My Thoughts on ‘The Wolf of Wall Street’

My Thoughts on ‘The Wolf of Wall Street’

By Veronica Nkwocha

He is an enigma;  a drink driving, cocaine snorting, sex crazed, sleaze ball whom they all adore. Welcome to Jordan Belfort’s world. A gigantic ball of shiny, newly bedecked, noveau rich stock brokers whom Jordan himself moulds into mini Jordans, each one garish, brutish but entirely loyal and fiendishly capable of separating obtuse investors from their cash in huge mouth-watering sums.

Leonardo DiCaprio hits the road running. He is the chameleon whom we can’t differentiate from Belfort as he strikes at the heart of the role giving it his all. There is nothing caricature about this. He becomes the character so much so that his excesses are no longer something to wonder about, it is just who he is.

Jordan changes his first wife Teresa (Cristin Milioti) as he would his old car and old life; he trades her for a newer fresher and more beautiful model with nary a look as she weeps fading away from our screens. Naomi, beautiful, voluptuous and willing to be his fantasy and go the extra step but it is not enough as he pushes himself further and further. His cravings have the lead and they drive him to seek satisfaction from even more debauchery.

The Wolf of Wall Street (directed by Martin Scorsese) is shocking in its decadence; naked grinding women and men become so common place they barely need a glance from the audience. Jordan and his clones are perpetually on a high from a cocktail of prescription drugs and hard drugs, they float on clouds from where they pluck witty comments by the dozen.

Jordan’s charm lie in his ability to sell stocks not only to investors but in his ability to sell his vision first to his friends beginning with Donnie Azoff (Jonah Hill) and then to a teeming army of passionate near worshipping salesmen; scratch that, parishioners.

When he stands before his audience, he is like a preacher whose intense belief in the rightness of his cause begins to inspire. He is charismatic, and funny and handsome. He ‘preaches’ with a passion so intense it appears to rival the orgasms from their many orgies, the ‘congregation’ trashes about on the throes of a high so infectious from their benevolent ‘saviour’ they remain hooked as they rake in their successes.
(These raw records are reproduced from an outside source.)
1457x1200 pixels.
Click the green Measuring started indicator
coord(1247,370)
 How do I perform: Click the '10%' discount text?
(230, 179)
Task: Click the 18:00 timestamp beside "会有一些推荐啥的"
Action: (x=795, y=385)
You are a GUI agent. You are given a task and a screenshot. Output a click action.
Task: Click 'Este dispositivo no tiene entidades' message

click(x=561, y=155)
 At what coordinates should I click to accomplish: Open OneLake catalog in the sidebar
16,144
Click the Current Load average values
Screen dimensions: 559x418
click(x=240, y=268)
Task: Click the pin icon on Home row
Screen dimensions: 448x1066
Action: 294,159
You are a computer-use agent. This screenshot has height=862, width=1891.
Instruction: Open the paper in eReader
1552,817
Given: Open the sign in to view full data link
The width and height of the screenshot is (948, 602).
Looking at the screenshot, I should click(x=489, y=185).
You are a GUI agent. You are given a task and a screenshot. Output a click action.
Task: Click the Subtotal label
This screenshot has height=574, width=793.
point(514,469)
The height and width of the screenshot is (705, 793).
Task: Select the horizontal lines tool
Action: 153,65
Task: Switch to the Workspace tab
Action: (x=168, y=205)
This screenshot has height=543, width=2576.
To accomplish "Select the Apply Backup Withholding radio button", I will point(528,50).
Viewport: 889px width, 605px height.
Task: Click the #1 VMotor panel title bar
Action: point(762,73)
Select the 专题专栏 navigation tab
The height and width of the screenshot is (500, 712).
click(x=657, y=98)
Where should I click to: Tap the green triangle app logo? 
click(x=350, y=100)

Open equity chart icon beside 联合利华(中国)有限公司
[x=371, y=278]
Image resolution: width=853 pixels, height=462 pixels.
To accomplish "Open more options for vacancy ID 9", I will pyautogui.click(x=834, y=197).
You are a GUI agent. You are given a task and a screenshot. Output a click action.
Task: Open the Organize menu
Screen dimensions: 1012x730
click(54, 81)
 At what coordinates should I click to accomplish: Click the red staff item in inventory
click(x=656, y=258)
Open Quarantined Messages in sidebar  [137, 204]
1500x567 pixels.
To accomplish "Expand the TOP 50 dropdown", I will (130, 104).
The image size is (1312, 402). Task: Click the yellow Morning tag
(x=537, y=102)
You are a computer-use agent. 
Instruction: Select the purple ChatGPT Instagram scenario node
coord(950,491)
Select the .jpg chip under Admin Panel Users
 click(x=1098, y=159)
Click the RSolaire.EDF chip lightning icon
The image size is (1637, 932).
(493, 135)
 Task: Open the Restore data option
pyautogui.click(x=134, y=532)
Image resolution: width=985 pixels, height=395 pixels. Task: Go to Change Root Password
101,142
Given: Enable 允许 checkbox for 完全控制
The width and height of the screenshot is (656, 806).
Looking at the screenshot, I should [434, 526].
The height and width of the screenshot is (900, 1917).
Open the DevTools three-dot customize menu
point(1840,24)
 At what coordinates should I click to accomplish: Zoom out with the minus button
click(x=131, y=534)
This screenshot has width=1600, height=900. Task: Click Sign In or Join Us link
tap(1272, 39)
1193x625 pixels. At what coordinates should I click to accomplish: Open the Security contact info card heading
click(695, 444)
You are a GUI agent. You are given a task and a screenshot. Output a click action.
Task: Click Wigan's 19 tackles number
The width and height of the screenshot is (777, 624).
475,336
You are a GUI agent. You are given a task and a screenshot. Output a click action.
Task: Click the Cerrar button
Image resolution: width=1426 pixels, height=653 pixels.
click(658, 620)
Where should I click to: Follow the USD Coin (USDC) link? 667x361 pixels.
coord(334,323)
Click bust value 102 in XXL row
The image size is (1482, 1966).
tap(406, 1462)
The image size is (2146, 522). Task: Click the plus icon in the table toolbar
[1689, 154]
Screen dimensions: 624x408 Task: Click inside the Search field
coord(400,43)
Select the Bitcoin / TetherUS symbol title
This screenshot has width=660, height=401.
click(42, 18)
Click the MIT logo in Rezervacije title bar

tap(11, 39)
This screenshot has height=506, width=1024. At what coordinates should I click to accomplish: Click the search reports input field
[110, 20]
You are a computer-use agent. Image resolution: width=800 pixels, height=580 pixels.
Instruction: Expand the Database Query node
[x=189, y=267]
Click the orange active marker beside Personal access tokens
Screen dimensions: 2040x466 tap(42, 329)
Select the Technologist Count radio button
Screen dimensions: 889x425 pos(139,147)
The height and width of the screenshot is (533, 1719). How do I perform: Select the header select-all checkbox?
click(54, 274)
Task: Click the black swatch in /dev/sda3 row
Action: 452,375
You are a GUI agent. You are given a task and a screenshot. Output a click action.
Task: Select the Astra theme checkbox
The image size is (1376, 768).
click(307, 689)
He is himself the proud husband who gifts his new wife Naomi Lapaglia (Margot Robbie) a yacht with a landing pad, a helicopter sits daintily on top.

When an investigation into his activities by FBI Agent Patrick Denham (Kyle Chandler) comes to light, he is nervous but yet arrogant. He belittles the agent’s poor wages and mocks his respectable normal life. His undoing is his greatest strength; his addiction to his vision. He simply cannot let go and when the steam train crashes, Jordan lies in a heap crafted with his own hands. He loses everything, every material thing. Except his gift of gab, his ability to sell and to inspire a following. He fades from the scene and sits a shadow of the former lusty Wolf astride his empire; he is a shadow that lurks as the movie ends, a fool and his money are soon parted.

The Wolf of Wall Street is audacious; it pulls no punches celebrating the lead character as an enigma, and although the victims are a part of the narrative, they are weak and hidden from view. When Jordan Belfort gets his comeuppance, they are but an afterthought, eaten and spat by the Predator and the storyteller.